さらに、その後にはもうクラブは引退している、三年生からの動画も届いた。ユーモアたっぷりの演出とメッセージに、全員が声を上げて笑った。


仕方ない、今度教えに行ってあげるから。

いや、あんたより、杏子の方が、百万倍は上手いからっ

誰が弓道の話をしたよっ。

じゃあ、何教えるんだよ。

好きな男の子の気を引く方法だよ。


そんな動画が流れたもんだから、おじいちゃんが、あわてて杏子の耳をふさいでた。「三年生とはもう話しちゃいけません」


動画が終わり、それぞれが笑顔で感想をいい終わったころ、


杏子はふっと息をついて、スマホを手に取りながら呟いた。

「なんか……弓を引きたくなってきたな。」


その言葉に、栞代が満足げに頷く。

「やっぱりな、杏子ならそう言い出すと思ったよ。」


それから、全員でアトラクションに一つ乗ったあと、おじいちゃんの車で学校に向かった。このための車でもあった。

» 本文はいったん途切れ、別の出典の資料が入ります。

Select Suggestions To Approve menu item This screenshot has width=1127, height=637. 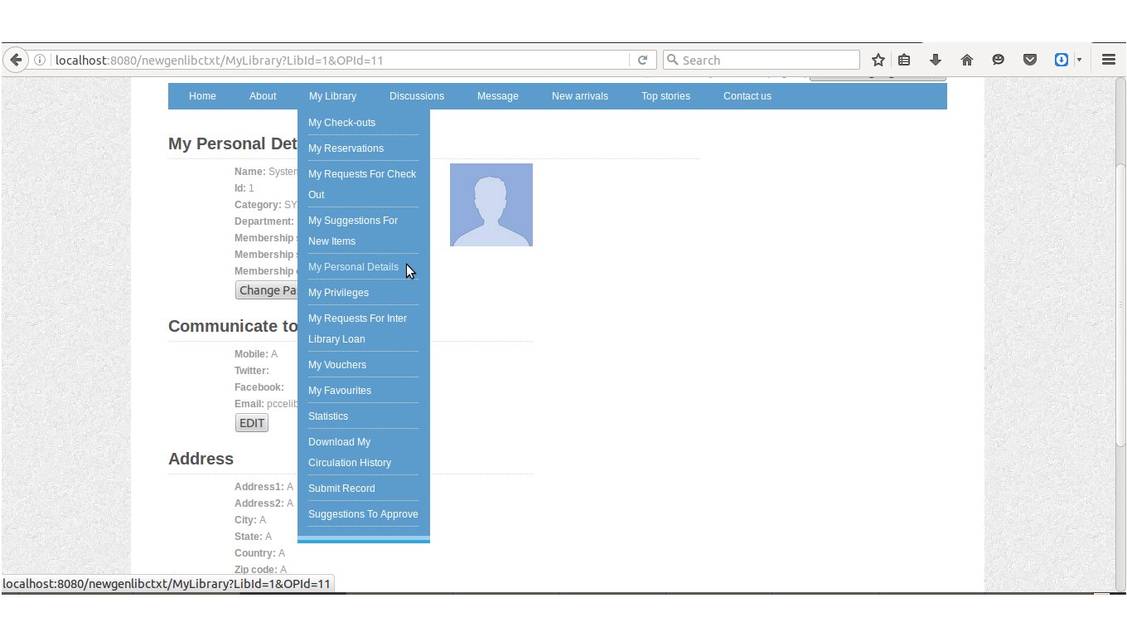[x=363, y=514]
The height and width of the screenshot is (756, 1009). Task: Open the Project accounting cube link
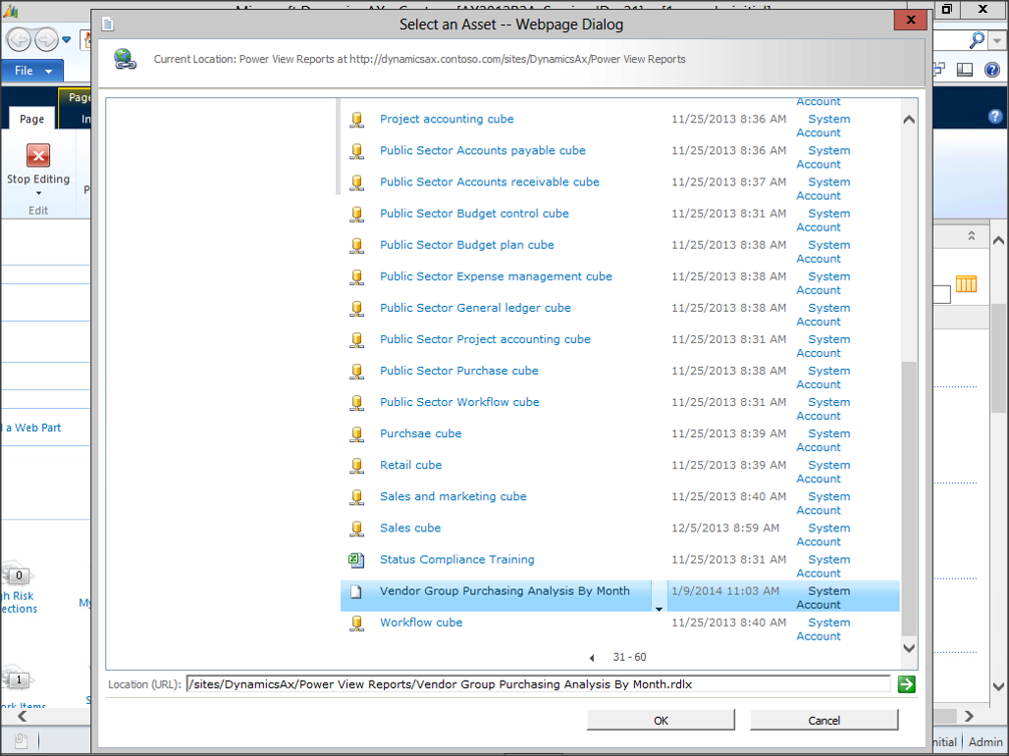[447, 120]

夕方、全員で学校の弓道場に着いて、こっそり、入って行った。

事情を知ってる男子部員や、瑠月さん、冴子先輩、沙月さんが拍手で迎えてくれた。


そして一通り練習が終わったころ、拓哉コーチが笑顔で近づいてきた。

「お前たち……授業をサボってクラブだけ来るなんて、本当は許されないんだぞ。」


言葉とは裏腹に、表情はとても穏やかでどこかほっとしているようにも思われた。

「頼むから、次は早めに相談してくれ。滝本先生の立場もあるからな。」


コーチがそう言うと、


それに対して冴子が一歩前に出て言った。「コーチ、ご迷惑をおかけして本当に申し訳ありませんでした。女子弓道部の総意でした。本当にすいません」


杏子は胸が熱くなるのを感じた。


(みんなに心配かけちゃったな。止まってちゃいけない。ちゃんと前を向いて進まなきゃ。そして――つぐみと全国で会うんだ。)


杏子は決意を新たにしながら、そっと弓を握り直した。